__TASK DIRECTIONS__: Please reproduce the entries below exactly from the line holding "Task: Select the Zoom tool" through the last line, both included, and omit any pictures.

__INPUT RECORDS__:
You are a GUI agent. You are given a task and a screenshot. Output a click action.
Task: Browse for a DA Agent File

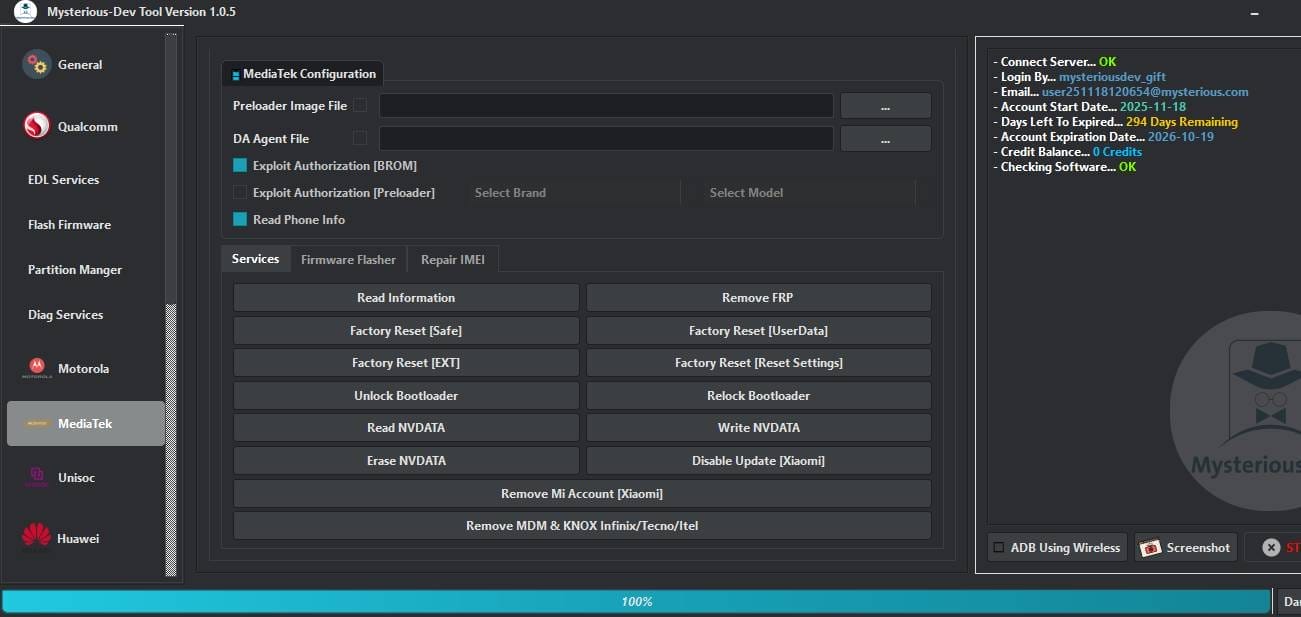pyautogui.click(x=885, y=138)
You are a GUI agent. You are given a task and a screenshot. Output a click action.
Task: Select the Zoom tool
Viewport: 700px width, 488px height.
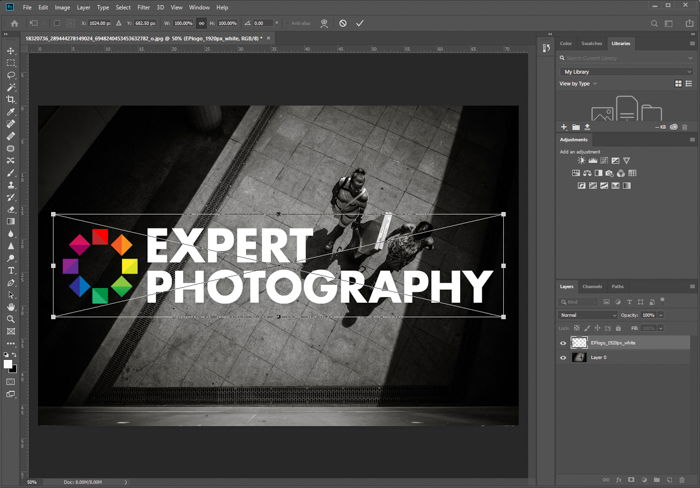pyautogui.click(x=11, y=319)
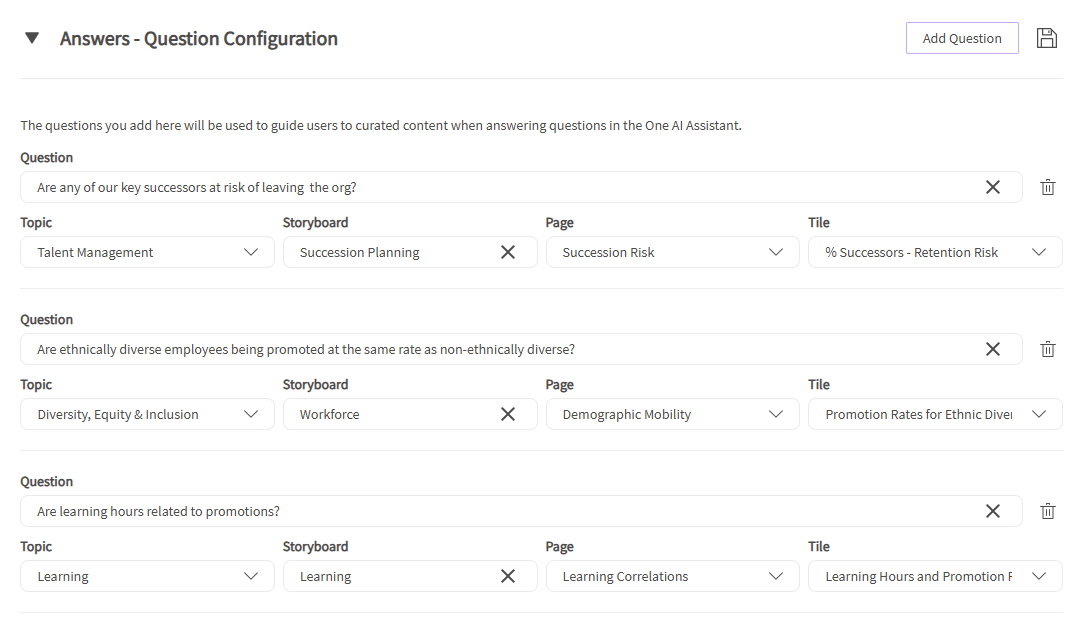The image size is (1079, 617).
Task: Delete the ethnically diverse promotion question
Action: click(1048, 349)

__TASK OUTPUT__:
Task: Select the Zoom tool
Viewport: 700px width, 488px height.
pyautogui.click(x=11, y=319)
The image size is (1079, 617).
Task: Delete the ethnically diverse promotion question
Action: click(1048, 349)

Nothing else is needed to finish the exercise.